→ **Te lezen fragment**
● ● ●

Ephesians 5:24

Vrouwen en mannen

Ef 5:22. Ef 5:21 is een verbindingsvers. Dit vers sluit het voorgaande gedeelte af met de oproep elkaar onderdanig te zijn. Dat betreft dan de algemene verhoudingen in de gemeente. Onderdanigheid aan elkaar is een prachtig kenmerk van de nieuwe mens. Tegelijk is dit vers ook een inleiding op het gedeelte dat volgt. Vanaf Efeziërs 5:22 tot en met Efeziërs 6:9 krijg je namelijk te maken met verschillende aardse verhoudingen, waarin onderdanigheid een belangrijke rol speelt. Je kunt het zien als de praktische uitwerking van Ef 5:21.

Aan de orde komen de verhoudingen tussen:

1. vrouw en man in het huwelijk (Ef 5:22-33),

2. kinderen en ouders in het gezin (Ef 6:1-4) en

3. slaven en meesters in de maatschappij (Ef 6:5-9).

Het valt op dat in elke verhouding eerst de partij wordt aangesproken die door God in een onderdanige positie ten opzichte van de andere partij is gesteld. Dat toont Gods bijzondere belangstelling voor hen die door Hem in deze positie zijn geplaatst. Vooral zij krijgen de kans in die positie de kenmerken van de Heer Jezus te vertonen. Was Hij niet de volmaakt Onderdanige in Zijn leven op aarde? Je zult ook zien dat ieder wordt aangesproken op het terrein waarin hij of zij zwak is.

● ● ●

→ **Gegeven materiaal**
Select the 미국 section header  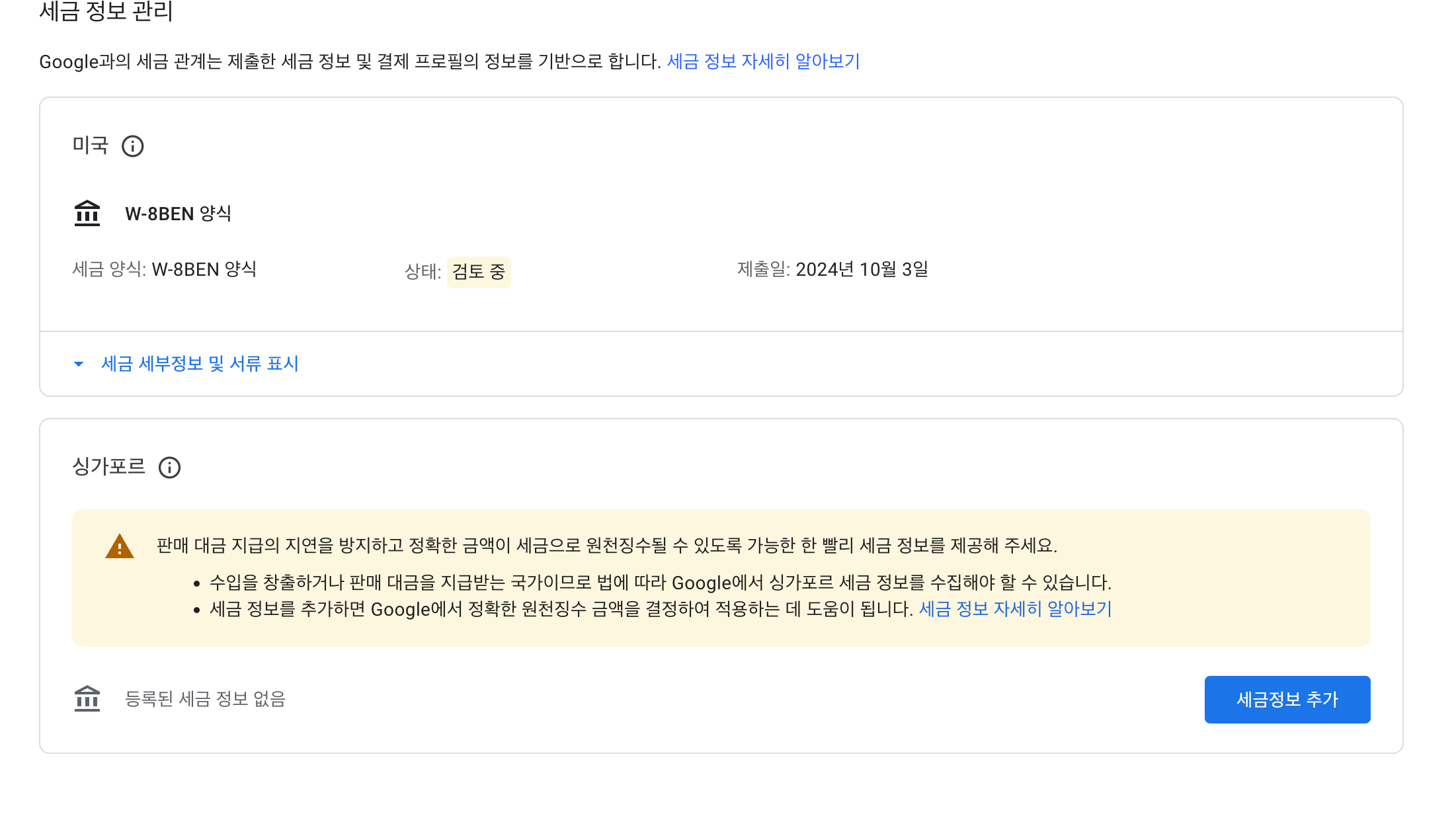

● ● ●

→ **Jouw opdracht**
Welke partij wordt volgens het fragment over vrouwen en mannen in elke verhouding als eerste aangesproken?

→ **Oplossing opdracht**
De partij die door God in een onderdanige positie ten opzichte van de andere partij is gesteld.